C’est le moment de (re)lire Yanis Varoufakis
Le 6 juillet 2015, le ministre des finances du gouvernement d’Alexis Tsipras, Yanis Varoufakis, démissionnait de son poste, afin, disait-on, de rendre les négociations en cours, entre la Grèce et les autorités financières européennes, plus aisées.
Quelques jours plus tard, le secret de polichinelle était levé : dans un entretien avec les journalistes de New Statesman, Varoufakis révélait que la véritable raison de son départ était le refus manifesté par ses collègues de le suivre dans son désir de voir le pays quitter la zone euro. Se plier aux diktats formulés par les représentants de la Banque centrale européenne, du Fonds monétaire international et de la Commission européenne, était, pour Varoufakis, la meilleure manière de trahir et la Grèce, et l’Europe ; il fallait une autre stratégie. Comme le contexte était à l’urgence, il n’en voyait qu’une : précipiter un « Grexit », et l’improvisation d’une nouvelle monnaie permettant la constitution d’un marché interne provisoire – en attendant mieux.

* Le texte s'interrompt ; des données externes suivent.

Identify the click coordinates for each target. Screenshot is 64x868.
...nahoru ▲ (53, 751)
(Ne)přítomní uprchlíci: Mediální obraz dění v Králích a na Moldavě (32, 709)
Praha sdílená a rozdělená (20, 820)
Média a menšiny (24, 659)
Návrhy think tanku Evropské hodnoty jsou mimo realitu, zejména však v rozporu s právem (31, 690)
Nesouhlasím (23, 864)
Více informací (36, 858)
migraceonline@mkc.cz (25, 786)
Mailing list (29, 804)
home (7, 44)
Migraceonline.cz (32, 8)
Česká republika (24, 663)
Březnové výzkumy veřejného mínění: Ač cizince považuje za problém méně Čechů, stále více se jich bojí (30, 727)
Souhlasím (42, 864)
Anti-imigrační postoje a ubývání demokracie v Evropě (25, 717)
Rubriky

La démission de Varoufakis fut loin d’être le chant du cygne de celui que beaucoup considéraient comme le politicien le plus cool de la planète ; au contraire, elle signa un redoublement d’activité, composé à la fois de publications, et d’un activisme renouvelé. Celui-ci aboutit au lancement, à Berlin, le 9 février dernier, d’un vaste mouvement politique paneuropéen nommé « DiEM 25 » (pour Democracy in Europe Movement), dont le but était de fédérer les forces de gauche radicale autour d’un projet alternatif pour l’Europe. Celles-là trouvèrent leur climax dans la parution de Et les faibles subissent ce qu’ils doivent ? que l’économiste méditait depuis de nombreuses années, mais dont les sollicitations de la vie politique grecque avaient rendu impossible la rédaction. Sous-titré « Comment l’Europe de l’austérité menace la stabilité du monde », ce livre fournissait l’armature théorique sur laquelle reposait l’initiative de « DiEM 25 », ainsi que les choix posés par Varoufakis lorsqu’il était encore ministre.
La thèse principale de Et les faibles subissent ce qu’ils doivent ? était simple : l’Europe que nous connaissons n’a rien à voir avec l’Europe telle qu’elle a pu être rêvée par certains de ses créateurs – et par pas mal de ses citoyens. Un peu comme le « socialisme réellement existant » moqué par les théoriciens du libéralisme, l’ « Europe réellement existante » n’est qu’un sinistre montage institutionnel dont les dirigeants sont incapables de se rendre compte qu’ils envoient leur véhicule dans le mur. En défendant une politique financière absurde, au mépris des principes les plus élémentaires de la démocratie, non seulement sont-ils en train de détruire l’économie du continent, mais, de surcroît, ils nourrissent l’émergence des groupuscules les plus hostiles à toute idée d’Europe. C’est une idée généreuse de l’Europe qu’il s’agit de relancer, et d’appuyer par une politique effective, si l’on veut éviter ce que Varoufakis lui-même avait défendu – et que le Royaume-Uni s’apprête à mettre au vote. ˜
Et les faibles subissent ce qu’ils doivent ?, par Yanis Varoufakis, éd. Les liens qui libèrent, 448 p.